How many people are paid to work on Nix/Nixpkgs?

blaggacao · July 29, 2020, 2:53am

Btw if anyone can lift me past the hurdle for making nix-review more useful…
https://github.com/Mic92/nixpkgs-review/pull/117#issuecomment-665389853

It’s kind of blocking my attempt to make the PR templates more user friendly and add more automatism - for the occasional leaf packages only.

ryantm · July 29, 2020, 3:36am

I look at every r-ryantm PR and read all the comments on them, and I think probably about 5 to 15% of them are bad in some way. The issues include: dependency changes, runtime breakages, important reverse dependencies failing, Darwin/ARM failures, needing to be updated as part of a group, already part of another more comprehensive PR, etc.

I think it really does take human knowledge and intuition to decide if they are okay to merge.

I could see this changing if we had more package level tests. For example, I’d expect it to be safe to auto-merge one where the package and all its reverse dependencies had tests and the tests passed.

Ryan

abathur · July 29, 2020, 6:56am

Yeah. I’ve wished we had a way to nudge people using under-tested packages for test cases (and for them to submit, and for us to collect…)

doronbehar · July 29, 2020, 8:35am

Personally, for all the packages I maintain, I’ve added sanity checks so I’d be able to stay confident that @r-ryantm’s PRs haven’t broken anything (e.g this).

I once sketched in my head a policy we could adopt, where packages could hold a meta field that will enable PRs automatically merge by ofborg once they pass it’s tests along with @r-ryantm’s reverse dependencies tests. Thus maintainers would hopefully be encouraged to add this meta field as long is there’s an appropriate check phase of some sort.

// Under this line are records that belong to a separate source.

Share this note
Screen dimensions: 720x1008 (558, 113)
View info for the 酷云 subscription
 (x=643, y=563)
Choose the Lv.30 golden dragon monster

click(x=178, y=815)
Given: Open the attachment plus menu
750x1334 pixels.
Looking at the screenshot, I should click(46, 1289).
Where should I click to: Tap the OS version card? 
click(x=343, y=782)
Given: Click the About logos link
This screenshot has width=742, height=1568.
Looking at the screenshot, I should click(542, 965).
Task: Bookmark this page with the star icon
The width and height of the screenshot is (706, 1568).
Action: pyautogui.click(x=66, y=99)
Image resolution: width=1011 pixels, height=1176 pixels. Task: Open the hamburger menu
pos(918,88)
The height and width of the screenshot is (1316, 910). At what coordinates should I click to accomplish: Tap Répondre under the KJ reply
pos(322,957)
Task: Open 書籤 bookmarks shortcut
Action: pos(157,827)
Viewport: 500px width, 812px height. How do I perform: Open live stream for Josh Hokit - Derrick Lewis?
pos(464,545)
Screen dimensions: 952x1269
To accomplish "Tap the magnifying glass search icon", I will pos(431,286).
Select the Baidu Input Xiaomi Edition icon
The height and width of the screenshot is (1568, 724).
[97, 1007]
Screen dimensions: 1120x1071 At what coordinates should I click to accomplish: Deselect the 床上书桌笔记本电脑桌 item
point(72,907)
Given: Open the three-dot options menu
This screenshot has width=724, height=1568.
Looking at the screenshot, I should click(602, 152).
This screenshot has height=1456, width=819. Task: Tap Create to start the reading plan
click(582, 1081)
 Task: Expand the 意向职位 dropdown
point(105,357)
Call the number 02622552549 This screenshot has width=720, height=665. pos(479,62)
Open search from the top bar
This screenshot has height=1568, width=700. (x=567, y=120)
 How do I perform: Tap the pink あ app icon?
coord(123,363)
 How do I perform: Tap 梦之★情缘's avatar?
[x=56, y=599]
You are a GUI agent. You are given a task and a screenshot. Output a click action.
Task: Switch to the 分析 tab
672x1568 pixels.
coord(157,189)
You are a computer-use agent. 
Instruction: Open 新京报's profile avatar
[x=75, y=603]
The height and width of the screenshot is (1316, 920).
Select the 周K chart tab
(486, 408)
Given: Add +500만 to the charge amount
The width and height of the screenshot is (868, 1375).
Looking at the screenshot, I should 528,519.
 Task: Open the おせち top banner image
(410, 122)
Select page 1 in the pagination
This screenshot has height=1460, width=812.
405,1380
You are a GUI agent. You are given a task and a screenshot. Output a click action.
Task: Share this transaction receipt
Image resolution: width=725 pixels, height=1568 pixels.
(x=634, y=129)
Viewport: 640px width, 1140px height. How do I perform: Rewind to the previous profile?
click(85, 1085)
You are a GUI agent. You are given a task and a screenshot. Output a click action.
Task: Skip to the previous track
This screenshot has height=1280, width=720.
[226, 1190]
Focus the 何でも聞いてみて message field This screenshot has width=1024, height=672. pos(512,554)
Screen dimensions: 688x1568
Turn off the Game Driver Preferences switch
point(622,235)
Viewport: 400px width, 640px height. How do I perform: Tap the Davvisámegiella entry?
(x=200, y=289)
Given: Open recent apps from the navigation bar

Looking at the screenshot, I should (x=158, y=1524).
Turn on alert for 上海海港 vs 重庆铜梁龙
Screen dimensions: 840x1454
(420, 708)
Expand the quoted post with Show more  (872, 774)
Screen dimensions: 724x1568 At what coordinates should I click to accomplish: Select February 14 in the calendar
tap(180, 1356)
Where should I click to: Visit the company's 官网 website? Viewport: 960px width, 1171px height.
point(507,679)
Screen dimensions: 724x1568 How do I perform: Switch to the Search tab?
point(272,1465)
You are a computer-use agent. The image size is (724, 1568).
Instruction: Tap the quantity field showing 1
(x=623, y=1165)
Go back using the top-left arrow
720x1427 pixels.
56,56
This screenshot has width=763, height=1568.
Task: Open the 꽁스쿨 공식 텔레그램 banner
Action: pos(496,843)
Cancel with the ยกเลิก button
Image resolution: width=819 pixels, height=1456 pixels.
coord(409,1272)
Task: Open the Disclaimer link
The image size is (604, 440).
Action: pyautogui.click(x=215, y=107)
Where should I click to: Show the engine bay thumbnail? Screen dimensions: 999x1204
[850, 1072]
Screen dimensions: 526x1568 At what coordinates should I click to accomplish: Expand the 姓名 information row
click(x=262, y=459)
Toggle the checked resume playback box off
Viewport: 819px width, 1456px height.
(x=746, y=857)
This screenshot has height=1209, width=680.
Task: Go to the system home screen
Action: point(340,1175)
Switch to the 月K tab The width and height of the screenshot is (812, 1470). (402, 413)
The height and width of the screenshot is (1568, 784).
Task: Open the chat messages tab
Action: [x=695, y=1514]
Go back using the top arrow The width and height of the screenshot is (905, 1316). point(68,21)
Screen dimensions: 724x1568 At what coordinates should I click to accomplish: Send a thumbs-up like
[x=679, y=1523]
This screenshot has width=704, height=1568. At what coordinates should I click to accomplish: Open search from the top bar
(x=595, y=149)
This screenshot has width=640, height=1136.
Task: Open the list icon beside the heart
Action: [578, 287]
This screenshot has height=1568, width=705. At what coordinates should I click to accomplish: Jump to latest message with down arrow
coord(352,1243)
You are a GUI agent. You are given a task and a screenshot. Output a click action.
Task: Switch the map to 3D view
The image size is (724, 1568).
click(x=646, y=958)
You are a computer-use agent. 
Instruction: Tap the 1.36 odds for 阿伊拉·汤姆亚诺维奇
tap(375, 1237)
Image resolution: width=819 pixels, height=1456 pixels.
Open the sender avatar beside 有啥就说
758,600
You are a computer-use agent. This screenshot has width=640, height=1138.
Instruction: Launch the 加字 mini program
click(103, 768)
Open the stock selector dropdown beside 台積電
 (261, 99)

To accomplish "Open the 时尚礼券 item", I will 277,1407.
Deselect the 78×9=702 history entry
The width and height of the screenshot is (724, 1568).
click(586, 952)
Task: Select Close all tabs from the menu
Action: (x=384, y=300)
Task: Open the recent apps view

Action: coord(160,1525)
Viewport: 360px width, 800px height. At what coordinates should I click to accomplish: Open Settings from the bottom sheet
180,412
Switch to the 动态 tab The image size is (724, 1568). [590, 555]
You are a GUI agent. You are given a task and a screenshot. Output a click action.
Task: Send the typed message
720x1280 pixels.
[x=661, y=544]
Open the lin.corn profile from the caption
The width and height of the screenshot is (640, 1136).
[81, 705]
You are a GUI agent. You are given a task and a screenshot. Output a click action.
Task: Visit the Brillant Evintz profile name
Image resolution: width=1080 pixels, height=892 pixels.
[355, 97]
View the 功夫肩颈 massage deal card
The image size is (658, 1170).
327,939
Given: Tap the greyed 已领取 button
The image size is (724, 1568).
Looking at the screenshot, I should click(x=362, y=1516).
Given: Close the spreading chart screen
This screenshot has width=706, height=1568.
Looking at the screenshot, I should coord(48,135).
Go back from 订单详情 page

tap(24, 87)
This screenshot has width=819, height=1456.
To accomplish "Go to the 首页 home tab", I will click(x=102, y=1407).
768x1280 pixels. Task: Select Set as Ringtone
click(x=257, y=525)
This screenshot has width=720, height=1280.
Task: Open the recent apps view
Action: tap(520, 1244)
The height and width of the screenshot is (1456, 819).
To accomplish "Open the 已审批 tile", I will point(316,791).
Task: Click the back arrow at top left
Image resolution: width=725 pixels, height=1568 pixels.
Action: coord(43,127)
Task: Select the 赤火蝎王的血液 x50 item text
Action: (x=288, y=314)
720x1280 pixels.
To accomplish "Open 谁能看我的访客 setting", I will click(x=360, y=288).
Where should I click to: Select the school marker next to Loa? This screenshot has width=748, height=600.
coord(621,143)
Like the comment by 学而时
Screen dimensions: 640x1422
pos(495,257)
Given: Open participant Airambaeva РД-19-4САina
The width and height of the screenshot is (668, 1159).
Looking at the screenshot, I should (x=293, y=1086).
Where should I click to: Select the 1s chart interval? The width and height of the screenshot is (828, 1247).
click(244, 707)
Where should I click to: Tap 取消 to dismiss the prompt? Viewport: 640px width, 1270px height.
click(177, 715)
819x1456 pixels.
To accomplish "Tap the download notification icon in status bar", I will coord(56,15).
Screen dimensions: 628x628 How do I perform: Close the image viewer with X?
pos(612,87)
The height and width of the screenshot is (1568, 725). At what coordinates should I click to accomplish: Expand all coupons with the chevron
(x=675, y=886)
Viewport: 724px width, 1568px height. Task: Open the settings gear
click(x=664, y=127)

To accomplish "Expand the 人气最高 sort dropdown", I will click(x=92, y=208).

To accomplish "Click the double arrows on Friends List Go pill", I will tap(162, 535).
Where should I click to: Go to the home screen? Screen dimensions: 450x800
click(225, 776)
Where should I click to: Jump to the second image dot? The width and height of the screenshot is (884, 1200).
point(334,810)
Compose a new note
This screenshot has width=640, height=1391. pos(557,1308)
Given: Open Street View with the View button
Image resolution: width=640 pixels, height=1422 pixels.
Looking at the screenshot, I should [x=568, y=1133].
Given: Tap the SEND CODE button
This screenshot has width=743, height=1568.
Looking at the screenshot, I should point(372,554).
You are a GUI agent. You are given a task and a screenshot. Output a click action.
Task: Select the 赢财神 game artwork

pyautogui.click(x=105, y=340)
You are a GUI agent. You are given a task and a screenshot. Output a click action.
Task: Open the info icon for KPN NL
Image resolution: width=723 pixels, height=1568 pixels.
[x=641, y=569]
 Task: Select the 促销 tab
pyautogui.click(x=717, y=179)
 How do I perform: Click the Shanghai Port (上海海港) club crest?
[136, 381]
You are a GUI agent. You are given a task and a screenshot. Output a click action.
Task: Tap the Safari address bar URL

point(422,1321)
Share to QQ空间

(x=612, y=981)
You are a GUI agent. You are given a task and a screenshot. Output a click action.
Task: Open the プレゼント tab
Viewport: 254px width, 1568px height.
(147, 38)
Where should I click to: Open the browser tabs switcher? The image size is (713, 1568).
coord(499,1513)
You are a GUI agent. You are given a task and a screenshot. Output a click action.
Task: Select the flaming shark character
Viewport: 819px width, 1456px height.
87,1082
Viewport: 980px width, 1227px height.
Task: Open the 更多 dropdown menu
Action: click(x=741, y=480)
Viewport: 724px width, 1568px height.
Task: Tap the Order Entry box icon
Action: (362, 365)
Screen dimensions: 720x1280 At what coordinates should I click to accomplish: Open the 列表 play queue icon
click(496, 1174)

RFC 50 wanted to address that but it got stall because of disagreements upon the kind of policy the bot would implement.

Even in the current state, we are ranked as the top updated repo at repology. Thanks @ryantm .

danieldk · July 29, 2020, 8:48am

I don’t know. This gives upstream maintainers more or less the power to directly push into nixpkgs by creating a tag. It only requires one malicious actor or compromised GitHub account to push a backdoor or trojan into nixpkgs.

When reviewing PRs I try to (where humanly possible) do a diff between upstream versions to quickly glance if there are no fishy things going on. I also run binaries in a very restrictive bubblewrap sandbox to check if they attempt require strange things (I also plan to automatically extract a list of accessed paths, attempted connections, etc.).

I think there should be a human in the loop, so that the chance to catch something malicious (or just a stupid error) is increased.

IMO this is one of the tasks of a Linux distribution, to ensure that the users get vetted, working, packages. If that is not doable anymore, then perhaps we are packaging more than we can manage.

I completely agree that it would be great if maintainers could merge PRs against their packages. I think this speeds up the process and will keep more maintainers around, since they are more empowered to actually maintain their packages.

doronbehar · July 29, 2020, 11:03am

I think the fact we package mostly free software, means developers of packages we ship won’t do such a thing. Though I still agree that this is a big risk, as even if the developer is trusted, their infrastructure could be compromised or perhaps the developer’s credentials to the hosting system.

Yea I guess you are right. To my view, this all comes down to my view to our way of managing human resources…

blaggacao · July 29, 2020, 3:24pm

This might be maybe part of what you’re looking for: cached-nix-shell/nix-trace at master · xzfc/cached-nix-shell · GitHub

This is exactly what I’m trying to do on my pr to nix-review. But when I think about it, your approach is superior. Wouldn’t this call for a mass PR to try to add a --help check to every package? - and merge those where it’s successful?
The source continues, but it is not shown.